Records to use:
>>>>>

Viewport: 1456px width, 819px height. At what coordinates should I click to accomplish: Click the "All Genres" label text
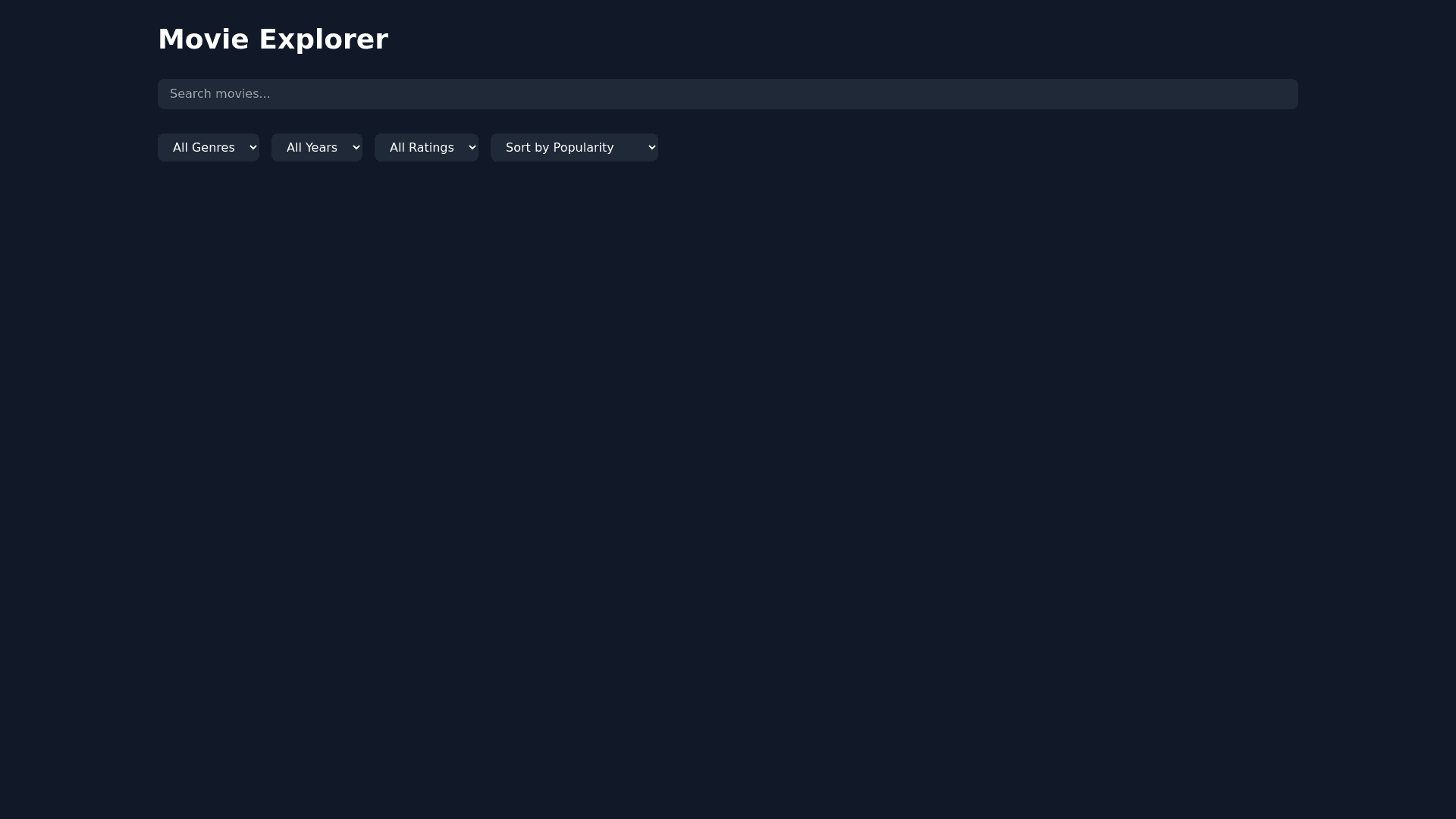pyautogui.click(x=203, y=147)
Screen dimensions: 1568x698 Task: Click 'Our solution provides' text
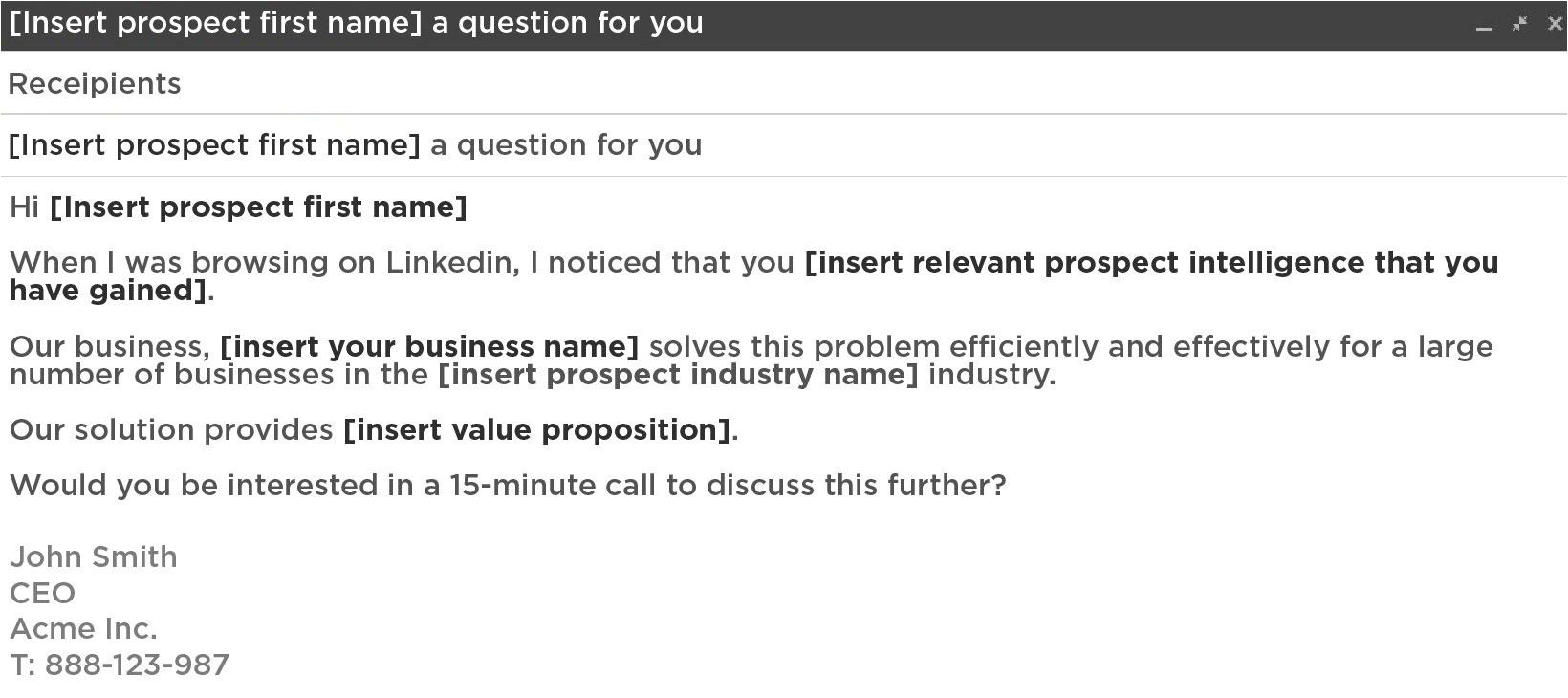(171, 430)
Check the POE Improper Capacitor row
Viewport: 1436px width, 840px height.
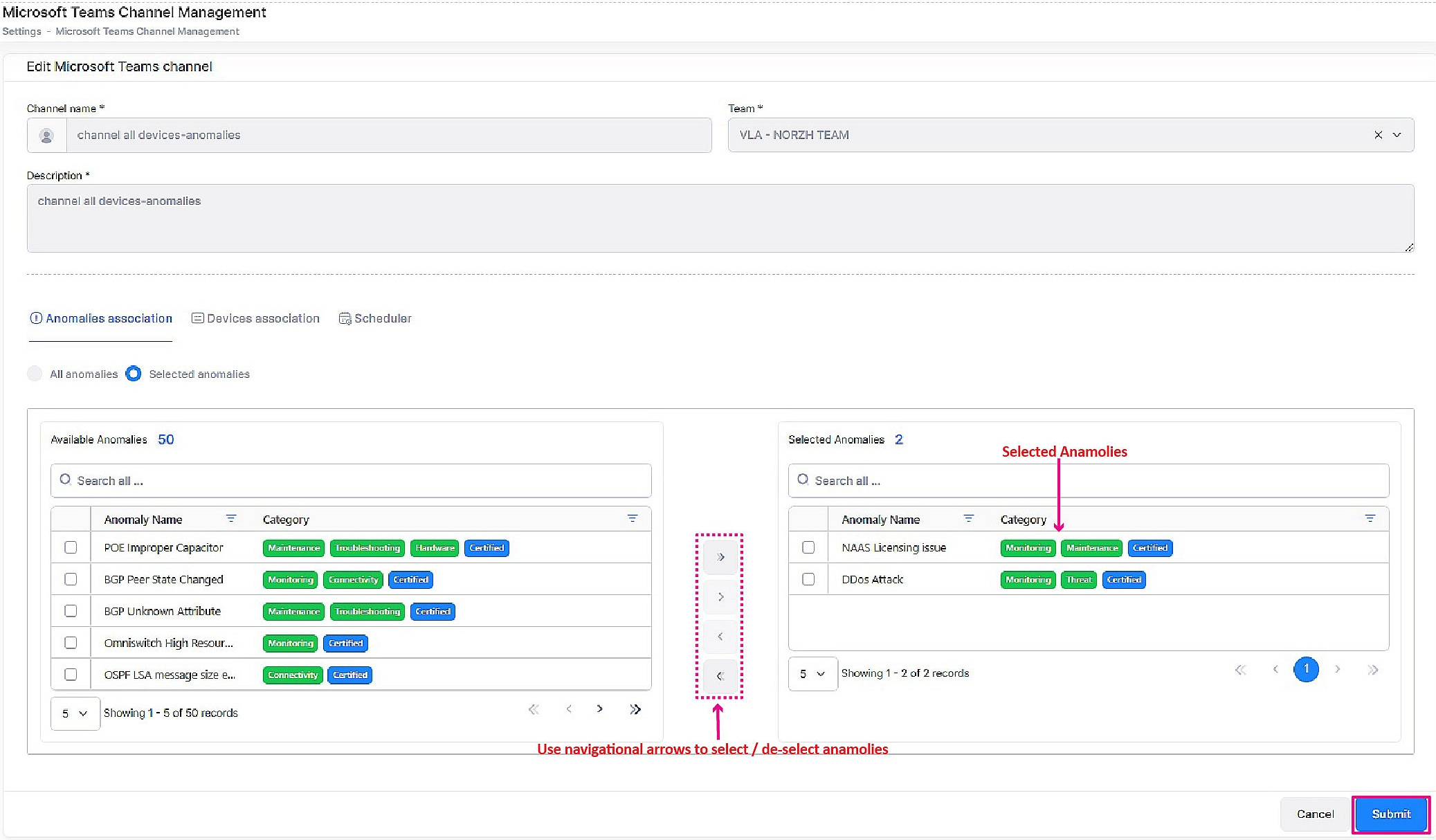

<<<<<

Write out every line of the material above word for word, leaving out the pictures.

Answer for this exercise:
Viewport: 1456px width, 819px height. At what coordinates should I click to accomplish: Click the "All Genres" label text
pyautogui.click(x=203, y=147)
Screen dimensions: 1568x698 Task: Click 'Our solution provides' text
(171, 430)
Check the POE Improper Capacitor row
Viewport: 1436px width, 840px height.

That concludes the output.